I WITNESSED the outrage of many farmers in the northern Luzon province of Cagayan when I was invited to attend a forum several weeks ago.
The farmers had received demand letters from private lawyers hired by the National Irrigation Administration (NIA) threatening them with court cases and foreclosure of their farmlands if they failed to settle alleged unpaid irrigation fees. The amounts being collected are in the hundreds of thousands of pesos—and, in some instances, even more than P1 million—for relatively small agricultural lands. However, some of the farmers are holding documents showing that they had made payments every year. Many others complained about the questionable, to the point of obscene, computations.
The farmers invited lawyers Cristina “Tin” Antonio and Harry Roque as resource speakers to help them deal with what they consider threats to confiscate the only source and means to sustain their lives.
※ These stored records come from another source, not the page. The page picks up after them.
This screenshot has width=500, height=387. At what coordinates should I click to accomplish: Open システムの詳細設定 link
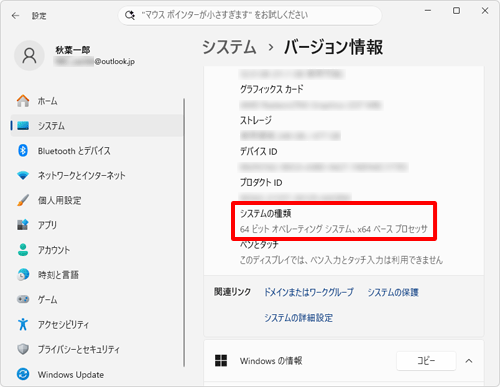[299, 318]
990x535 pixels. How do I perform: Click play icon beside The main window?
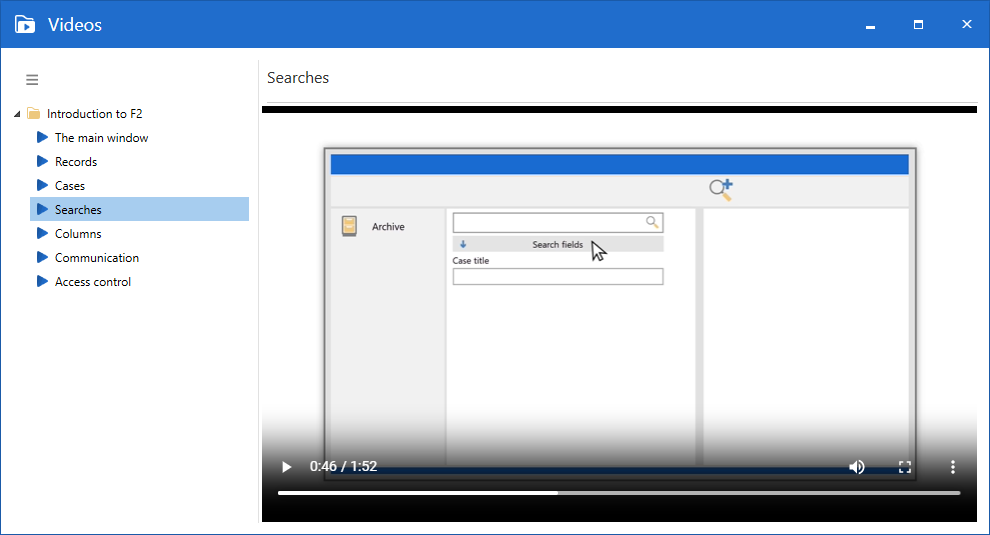[42, 138]
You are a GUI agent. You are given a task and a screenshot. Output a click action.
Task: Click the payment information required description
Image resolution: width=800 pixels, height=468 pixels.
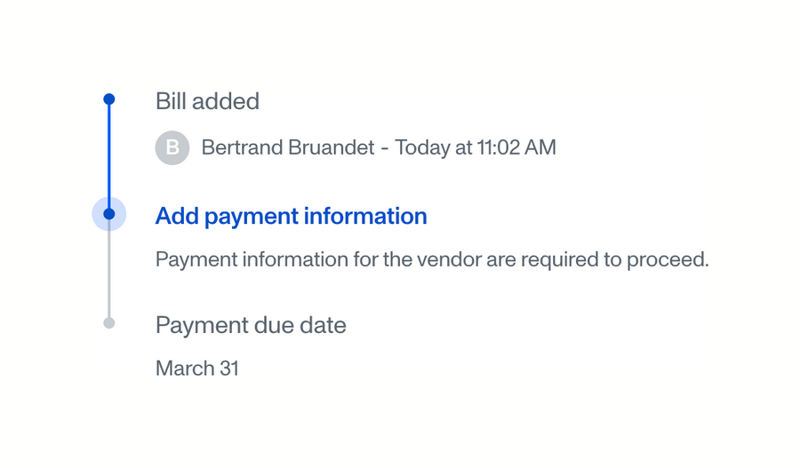point(431,260)
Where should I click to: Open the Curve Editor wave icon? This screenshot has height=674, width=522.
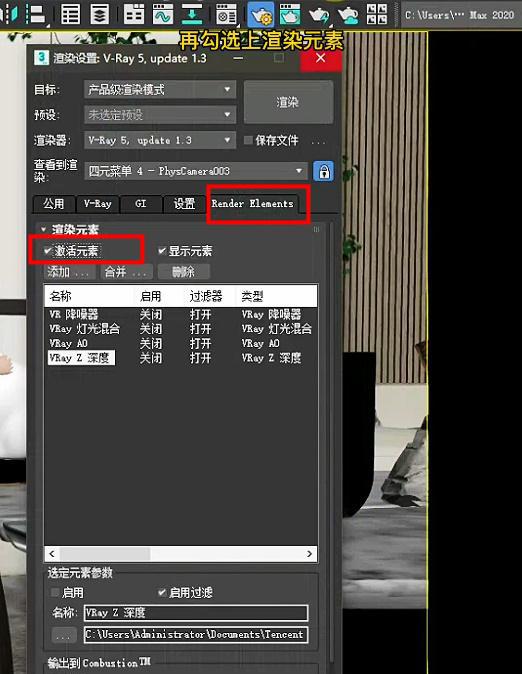coord(163,14)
They had enlisted strategic allies because Antonio, with her grassroots approach to politics, is well poised to become the next governor of Cagayan, while Roque is running as Kabayan party-list representative and his “kabuhayan” (livelihood) advocacy fits the farmers’ need for assistance.
During the forum, a number of aging farmers spoke about their wrenching heartaches. (When elderly farmers speak, each word carries the weight of solid lessons harvested from their many hard struggles in life.) They bewailed the empty praise hailing them as heroes of the motherland, and painfully complained that in reality they are treated as villains of society.
It came out during the forum that while the NIA had been demanding and collecting payment of irrigation fees from the farmers, the agency itself had been illegally squatting on the farm lots since as far back as the martial law years. In the 1970s, Ferdinand Marcos bulldozed his way into the construction of irrigation canals across farmlands without paying expropriation compensation.
In a random inquiry involving farm owners in other provinces, it was shown that the Marcos regime had not compensated the expropriation of agricultural lands for the construction of irrigation canals all over the country.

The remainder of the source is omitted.